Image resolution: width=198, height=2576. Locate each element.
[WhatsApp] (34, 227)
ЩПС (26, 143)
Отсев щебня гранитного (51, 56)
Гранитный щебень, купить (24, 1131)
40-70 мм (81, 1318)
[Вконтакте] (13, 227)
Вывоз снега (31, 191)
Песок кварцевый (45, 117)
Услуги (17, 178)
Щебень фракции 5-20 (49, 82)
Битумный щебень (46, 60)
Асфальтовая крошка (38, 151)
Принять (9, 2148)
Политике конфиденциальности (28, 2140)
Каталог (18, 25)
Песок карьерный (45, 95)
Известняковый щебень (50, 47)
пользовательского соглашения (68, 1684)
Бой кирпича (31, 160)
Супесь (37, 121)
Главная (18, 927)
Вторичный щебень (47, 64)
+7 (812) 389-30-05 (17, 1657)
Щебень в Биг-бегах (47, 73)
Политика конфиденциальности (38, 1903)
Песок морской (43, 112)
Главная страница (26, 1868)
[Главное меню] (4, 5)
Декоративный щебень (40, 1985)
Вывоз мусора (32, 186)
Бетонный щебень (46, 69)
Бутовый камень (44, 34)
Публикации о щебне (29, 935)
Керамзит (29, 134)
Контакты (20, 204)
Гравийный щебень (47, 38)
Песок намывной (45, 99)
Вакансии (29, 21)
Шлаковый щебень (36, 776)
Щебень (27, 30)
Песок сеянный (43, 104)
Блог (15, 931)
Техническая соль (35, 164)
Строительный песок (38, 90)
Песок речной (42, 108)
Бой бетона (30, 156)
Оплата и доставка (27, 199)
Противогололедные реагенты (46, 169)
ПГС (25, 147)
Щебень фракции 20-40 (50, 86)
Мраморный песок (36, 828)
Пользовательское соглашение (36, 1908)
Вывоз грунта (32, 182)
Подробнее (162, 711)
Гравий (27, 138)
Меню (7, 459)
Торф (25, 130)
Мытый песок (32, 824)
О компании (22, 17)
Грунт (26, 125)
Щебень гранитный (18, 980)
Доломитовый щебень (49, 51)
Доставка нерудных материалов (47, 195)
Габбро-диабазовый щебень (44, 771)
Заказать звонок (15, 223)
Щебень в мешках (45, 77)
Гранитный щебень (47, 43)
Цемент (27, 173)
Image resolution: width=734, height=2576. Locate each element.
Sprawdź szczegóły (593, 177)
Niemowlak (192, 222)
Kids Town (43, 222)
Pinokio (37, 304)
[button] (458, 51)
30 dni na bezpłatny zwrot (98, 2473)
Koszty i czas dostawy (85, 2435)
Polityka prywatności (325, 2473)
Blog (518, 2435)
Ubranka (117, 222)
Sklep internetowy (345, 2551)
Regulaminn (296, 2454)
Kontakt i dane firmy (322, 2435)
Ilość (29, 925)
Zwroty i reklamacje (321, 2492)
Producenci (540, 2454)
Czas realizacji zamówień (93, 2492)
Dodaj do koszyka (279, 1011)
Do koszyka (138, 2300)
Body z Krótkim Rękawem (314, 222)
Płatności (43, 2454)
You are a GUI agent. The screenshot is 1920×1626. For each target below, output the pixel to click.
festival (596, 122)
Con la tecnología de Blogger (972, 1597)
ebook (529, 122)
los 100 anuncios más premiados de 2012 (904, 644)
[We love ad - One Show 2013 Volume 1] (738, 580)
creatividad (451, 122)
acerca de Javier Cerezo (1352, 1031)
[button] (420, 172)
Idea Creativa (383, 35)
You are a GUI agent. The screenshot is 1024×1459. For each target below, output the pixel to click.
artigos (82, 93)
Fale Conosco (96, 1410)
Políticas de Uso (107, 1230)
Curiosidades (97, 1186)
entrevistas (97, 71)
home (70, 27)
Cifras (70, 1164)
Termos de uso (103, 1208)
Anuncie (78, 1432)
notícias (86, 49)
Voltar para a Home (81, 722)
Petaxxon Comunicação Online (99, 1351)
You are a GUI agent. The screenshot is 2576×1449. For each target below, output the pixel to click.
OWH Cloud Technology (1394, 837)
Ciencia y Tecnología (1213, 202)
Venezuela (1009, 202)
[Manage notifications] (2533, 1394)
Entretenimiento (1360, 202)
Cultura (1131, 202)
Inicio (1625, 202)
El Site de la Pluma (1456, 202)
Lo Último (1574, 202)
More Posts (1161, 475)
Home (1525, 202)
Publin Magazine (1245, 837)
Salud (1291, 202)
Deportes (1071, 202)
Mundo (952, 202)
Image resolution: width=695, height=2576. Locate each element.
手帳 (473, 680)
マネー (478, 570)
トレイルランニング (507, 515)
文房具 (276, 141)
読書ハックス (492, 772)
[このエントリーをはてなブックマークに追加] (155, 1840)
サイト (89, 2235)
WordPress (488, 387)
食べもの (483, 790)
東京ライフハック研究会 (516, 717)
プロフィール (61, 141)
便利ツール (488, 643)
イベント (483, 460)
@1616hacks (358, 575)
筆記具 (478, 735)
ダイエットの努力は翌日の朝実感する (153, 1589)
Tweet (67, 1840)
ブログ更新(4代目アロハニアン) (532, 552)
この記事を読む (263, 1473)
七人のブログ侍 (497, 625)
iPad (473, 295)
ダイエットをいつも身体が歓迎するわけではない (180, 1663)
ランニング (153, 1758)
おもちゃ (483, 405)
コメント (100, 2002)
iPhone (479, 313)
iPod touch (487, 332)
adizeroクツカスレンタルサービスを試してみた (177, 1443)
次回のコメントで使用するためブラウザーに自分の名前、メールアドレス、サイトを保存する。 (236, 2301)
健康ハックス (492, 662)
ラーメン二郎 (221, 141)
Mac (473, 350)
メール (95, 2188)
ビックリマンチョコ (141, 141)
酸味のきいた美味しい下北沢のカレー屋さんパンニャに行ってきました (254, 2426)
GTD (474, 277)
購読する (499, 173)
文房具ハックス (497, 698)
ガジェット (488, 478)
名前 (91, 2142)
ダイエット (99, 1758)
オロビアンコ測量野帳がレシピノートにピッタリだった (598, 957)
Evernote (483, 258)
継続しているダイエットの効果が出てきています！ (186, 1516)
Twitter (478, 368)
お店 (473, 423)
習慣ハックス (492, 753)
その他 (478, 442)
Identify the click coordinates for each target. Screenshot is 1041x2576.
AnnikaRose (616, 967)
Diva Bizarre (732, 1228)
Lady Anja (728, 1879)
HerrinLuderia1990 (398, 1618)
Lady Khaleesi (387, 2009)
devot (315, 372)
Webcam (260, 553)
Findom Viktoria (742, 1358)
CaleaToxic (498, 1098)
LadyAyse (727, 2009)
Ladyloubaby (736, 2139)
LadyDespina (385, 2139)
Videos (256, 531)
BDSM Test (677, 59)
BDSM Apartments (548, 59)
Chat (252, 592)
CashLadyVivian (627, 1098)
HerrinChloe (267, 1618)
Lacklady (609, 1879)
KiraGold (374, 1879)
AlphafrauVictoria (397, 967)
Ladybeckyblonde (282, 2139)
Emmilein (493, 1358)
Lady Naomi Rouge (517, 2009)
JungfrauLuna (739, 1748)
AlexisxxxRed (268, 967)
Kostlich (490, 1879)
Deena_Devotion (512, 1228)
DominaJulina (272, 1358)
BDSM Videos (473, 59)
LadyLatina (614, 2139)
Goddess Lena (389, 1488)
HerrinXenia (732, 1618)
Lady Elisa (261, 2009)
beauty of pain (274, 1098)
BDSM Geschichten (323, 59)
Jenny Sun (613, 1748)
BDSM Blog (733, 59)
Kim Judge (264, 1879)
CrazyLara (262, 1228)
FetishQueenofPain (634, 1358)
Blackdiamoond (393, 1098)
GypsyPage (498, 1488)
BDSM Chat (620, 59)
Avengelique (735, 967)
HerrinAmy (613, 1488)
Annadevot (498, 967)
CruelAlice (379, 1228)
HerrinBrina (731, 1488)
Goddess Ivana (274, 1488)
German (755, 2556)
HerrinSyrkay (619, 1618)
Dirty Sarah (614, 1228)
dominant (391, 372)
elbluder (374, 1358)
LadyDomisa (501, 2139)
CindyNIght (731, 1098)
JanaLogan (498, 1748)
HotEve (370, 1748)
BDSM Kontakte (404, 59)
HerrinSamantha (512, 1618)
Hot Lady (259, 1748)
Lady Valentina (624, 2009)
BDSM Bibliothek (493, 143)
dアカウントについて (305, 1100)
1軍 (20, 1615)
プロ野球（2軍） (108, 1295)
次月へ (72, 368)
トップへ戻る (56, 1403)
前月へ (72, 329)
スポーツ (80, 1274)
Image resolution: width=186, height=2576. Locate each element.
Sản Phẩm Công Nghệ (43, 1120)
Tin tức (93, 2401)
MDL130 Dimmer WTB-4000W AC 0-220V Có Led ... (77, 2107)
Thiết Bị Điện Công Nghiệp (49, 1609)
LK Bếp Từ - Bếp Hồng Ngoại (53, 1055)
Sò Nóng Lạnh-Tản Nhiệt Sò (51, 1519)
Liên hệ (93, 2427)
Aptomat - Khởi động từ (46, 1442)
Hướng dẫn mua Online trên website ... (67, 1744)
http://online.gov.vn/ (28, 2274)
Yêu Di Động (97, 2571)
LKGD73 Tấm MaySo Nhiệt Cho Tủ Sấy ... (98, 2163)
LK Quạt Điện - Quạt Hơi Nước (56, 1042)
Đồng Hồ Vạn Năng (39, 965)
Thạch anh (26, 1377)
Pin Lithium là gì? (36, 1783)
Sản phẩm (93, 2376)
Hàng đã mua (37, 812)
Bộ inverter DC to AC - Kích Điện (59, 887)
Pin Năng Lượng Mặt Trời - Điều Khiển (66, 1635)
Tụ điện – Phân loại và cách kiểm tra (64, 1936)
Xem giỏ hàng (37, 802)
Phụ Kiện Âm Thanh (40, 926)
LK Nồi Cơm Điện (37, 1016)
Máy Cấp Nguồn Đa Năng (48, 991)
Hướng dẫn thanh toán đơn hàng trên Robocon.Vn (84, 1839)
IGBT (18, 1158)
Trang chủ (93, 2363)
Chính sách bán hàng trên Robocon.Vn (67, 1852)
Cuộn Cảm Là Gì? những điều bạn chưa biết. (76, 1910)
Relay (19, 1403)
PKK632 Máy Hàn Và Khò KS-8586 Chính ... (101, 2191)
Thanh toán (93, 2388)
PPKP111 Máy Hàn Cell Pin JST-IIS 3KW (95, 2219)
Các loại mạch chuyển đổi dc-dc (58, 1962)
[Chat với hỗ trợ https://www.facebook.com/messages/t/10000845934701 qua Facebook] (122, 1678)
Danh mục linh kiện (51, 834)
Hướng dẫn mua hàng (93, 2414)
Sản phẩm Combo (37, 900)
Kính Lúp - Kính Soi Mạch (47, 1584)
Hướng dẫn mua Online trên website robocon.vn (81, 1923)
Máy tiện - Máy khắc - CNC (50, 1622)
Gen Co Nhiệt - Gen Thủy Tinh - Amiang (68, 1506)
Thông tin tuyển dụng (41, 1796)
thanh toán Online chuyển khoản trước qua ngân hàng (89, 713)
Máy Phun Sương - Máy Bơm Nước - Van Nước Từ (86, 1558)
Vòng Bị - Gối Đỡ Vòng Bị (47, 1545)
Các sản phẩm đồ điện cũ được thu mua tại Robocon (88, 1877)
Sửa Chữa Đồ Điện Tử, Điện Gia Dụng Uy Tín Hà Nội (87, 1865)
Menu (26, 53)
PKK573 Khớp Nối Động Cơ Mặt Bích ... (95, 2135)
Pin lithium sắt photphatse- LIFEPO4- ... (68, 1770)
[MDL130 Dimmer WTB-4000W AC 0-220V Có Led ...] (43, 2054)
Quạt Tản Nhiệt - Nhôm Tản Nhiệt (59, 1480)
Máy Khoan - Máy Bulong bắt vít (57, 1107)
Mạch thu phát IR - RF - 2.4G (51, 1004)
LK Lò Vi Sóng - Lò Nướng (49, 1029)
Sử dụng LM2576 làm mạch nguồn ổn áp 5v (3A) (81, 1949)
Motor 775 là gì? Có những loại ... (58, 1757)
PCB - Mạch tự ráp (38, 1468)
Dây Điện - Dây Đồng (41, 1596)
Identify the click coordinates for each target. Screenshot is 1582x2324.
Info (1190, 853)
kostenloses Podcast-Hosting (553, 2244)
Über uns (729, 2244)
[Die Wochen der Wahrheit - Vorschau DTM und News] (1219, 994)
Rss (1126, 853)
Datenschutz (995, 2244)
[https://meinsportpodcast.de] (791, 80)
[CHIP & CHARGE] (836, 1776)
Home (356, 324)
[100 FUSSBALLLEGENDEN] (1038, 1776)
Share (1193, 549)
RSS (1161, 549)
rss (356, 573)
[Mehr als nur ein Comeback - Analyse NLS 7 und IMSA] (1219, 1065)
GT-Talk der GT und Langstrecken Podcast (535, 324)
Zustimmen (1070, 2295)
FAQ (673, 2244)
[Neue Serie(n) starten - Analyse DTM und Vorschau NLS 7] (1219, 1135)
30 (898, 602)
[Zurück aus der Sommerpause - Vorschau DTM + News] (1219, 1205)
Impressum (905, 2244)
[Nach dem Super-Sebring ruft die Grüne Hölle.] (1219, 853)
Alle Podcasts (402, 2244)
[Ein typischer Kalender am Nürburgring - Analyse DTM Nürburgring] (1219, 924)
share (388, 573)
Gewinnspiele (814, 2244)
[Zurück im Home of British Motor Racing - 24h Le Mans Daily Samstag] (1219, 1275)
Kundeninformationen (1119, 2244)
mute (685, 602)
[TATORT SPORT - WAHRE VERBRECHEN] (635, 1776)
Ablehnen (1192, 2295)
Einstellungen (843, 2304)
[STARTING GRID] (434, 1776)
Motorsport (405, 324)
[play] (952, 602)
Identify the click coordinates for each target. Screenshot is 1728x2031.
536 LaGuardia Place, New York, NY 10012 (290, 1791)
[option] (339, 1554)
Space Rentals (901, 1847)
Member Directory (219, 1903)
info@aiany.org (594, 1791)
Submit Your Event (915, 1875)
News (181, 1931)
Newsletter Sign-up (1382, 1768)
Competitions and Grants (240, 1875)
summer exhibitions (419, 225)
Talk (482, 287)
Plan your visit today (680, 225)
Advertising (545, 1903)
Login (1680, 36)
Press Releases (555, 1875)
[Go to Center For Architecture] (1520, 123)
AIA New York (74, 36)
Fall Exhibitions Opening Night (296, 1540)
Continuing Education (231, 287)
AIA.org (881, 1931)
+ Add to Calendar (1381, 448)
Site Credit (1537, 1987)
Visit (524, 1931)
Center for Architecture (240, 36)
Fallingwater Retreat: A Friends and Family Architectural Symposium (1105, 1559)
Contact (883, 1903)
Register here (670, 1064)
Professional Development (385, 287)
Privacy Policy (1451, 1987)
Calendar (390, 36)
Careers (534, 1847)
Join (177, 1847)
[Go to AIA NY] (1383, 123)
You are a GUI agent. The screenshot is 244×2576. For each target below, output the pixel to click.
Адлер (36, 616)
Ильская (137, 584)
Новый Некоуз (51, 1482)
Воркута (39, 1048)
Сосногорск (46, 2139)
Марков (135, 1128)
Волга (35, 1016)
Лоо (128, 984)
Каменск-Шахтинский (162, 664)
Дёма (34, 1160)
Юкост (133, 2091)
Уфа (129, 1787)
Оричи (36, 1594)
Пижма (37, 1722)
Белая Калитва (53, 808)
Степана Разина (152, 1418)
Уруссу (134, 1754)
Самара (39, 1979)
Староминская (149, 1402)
- - - - - - -
Task requirements: Only the lines from the one containing "Talk (482, 287)" through the final line of the data belong in the answer, repeated exactly.

Answer:
Talk (482, 287)
Plan your visit today (680, 225)
Advertising (545, 1903)
Login (1680, 36)
Press Releases (555, 1875)
[Go to Center For Architecture] (1520, 123)
AIA New York (74, 36)
Fall Exhibitions Opening Night (296, 1540)
Continuing Education (231, 287)
AIA.org (881, 1931)
+ Add to Calendar (1381, 448)
Site Credit (1537, 1987)
Visit (524, 1931)
Center for Architecture (240, 36)
Fallingwater Retreat: A Friends and Family Architectural Symposium (1105, 1559)
Contact (883, 1903)
Register here (670, 1064)
Professional Development (385, 287)
Privacy Policy (1451, 1987)
Calendar (390, 36)
Careers (534, 1847)
Join (177, 1847)
[Go to AIA NY] (1383, 123)
You are a GUI agent. The screenshot is 244×2576. For each target below, output the pixel to click.
Адлер (36, 616)
Ильская (137, 584)
Новый Некоуз (51, 1482)
Воркута (39, 1048)
Сосногорск (46, 2139)
Марков (135, 1128)
Волга (35, 1016)
Лоо (128, 984)
Каменск-Шахтинский (162, 664)
Дёма (34, 1160)
Юкост (133, 2091)
Уфа (129, 1787)
Оричи (36, 1594)
Пижма (37, 1722)
Белая Калитва (53, 808)
Степана Разина (152, 1418)
Уруссу (134, 1754)
Самара (39, 1979)
Староминская (149, 1402)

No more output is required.